Kein zweiter Gebrauchsgüterboom

Dass einige Verbraucher nach der Pandemie wieder in Hotels, Restaurants, Freizeitparks & Co. strömen werden, ist zu erwarten – eine deutliche Reflation ist dadurch aber keineswegs vorprogrammiert. Wie der Ökonom David Rosenberg ausgerechnet hat, machen diese Bereiche, in denen sich eine aufgestaute Nachfrage kurzfristig entladen könnte, nur 8,5% der gesamten Verbraucherausgaben aus.1 Auch vermute ich, dass sich nicht alle gleich wieder auf Reisen, Freizeit- und Unterhaltungsangebote stürzen werden – ebenso viele dürften erst einmal vorsichtig bleiben. Diejenigen, die im letzten Jahr kalt erwischt wurden, weil sie kaum Ersparnisse hatten, werden diesen Fehler nicht noch einmal machen wollen. In einem schwierigen Arbeitsmarktumfeld mit schwachem Lohnwachstum gilt das umso mehr. Daher spricht einiges dafür, dass die Sparquoten noch für einige Zeit erhöht bleiben könnten.

 

Käufe langlebiger Gebrauchsgüter sind eine wesentliche Komponente der Verbraucherausgaben und im zurückliegenden Jahr ist es während der weltweiten Lockdowns in diesem Bereich zu einem Boom gekommen, der sich kaum wiederholen wird. In den USA wurde deutlich mehr als normal für langlebige Gebrauchsgüter wie Autos, Möbel oder Elektrogeräte ausgegeben und der Anteil der Gebrauchsgüterausgaben am BIP erreichte den höchsten Stand seit Anfang 2007. Da es sich bei langlebigen Gebrauchsgütern im Allgemeinen um einmalige oder nur in sehr großen zeitlichen Abständen getätigte Anschaffungen handelt, sehe ich hier nicht viel Spielraum für Nachholbedarf.

 

1https://financialpost.com/investing/investing-pro/david-rosenberg-two-big-problems-with-the-pent-up-demand-everybody-is-counting-on

Jede Menge Anlagemöglichkeiten für umsichtige Investoren

Wenn alle auf einer Seite sitzen, kann schon eine kleine Querströmung das Boot zum Kentern bringen. Was den Inflationsausblick angeht, halte ich es nicht für ratsam, voll mit dem Konsens zu gehen und alles auf eine Rückkehr der Inflation zu setzen.
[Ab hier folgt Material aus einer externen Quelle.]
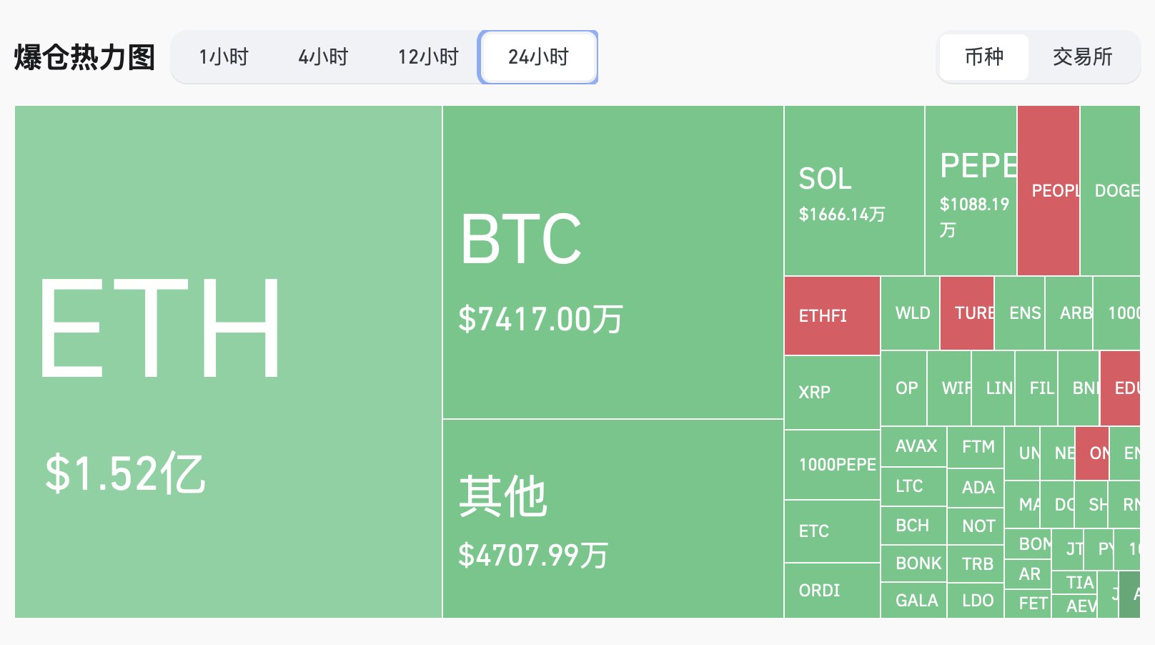Viewport: 1155px width, 645px height.
Task: Click the ORDI heatmap tile
Action: (832, 591)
Deshalb verfolgen wir mit unserer Strategie eine flexible ‚Barbell‘-Strategie mit sorgsam ausgewählten Unternehmensanleihen sowie einer Allokation in hochwertige Staatsanleihen zur Abschirmung gegenüber potenziellen Risiken.

 

Der Ausblick für Unternehmensanleihen ist in der Tat positiv: Mit ihren Interventionen zur Unterstützung der Kreditmärkte haben die Notenbanken im vergangenen März gezeigt, dass sie zu allem bereit sind. Wir bevorzugen kurzlaufende Unternehmensanleihen aus Sektoren wie Technologie, Medien und Telekommunikation, Lebensmittelherstellung und Supermärkten oder von Emittenten in Sondersituationen, deren Liquidität wir auf Grundlage umfassender Kreditanalysen für gesichert halten. Für zusätzliches Alpha setzen wir auf ausgewählte Energietitel aus Europa und den USA, die vom besseren Ausblick für Öl profitieren sollten. Heute wissen wir, dass alles ganz anders kommen kann, als wir erwarten. Als gewisse Absicherung gegen Extremrisiken halten wir eine Position in mittel- und langfristigen AAA-Staatsanleihen daher weiterhin für sinnvoll.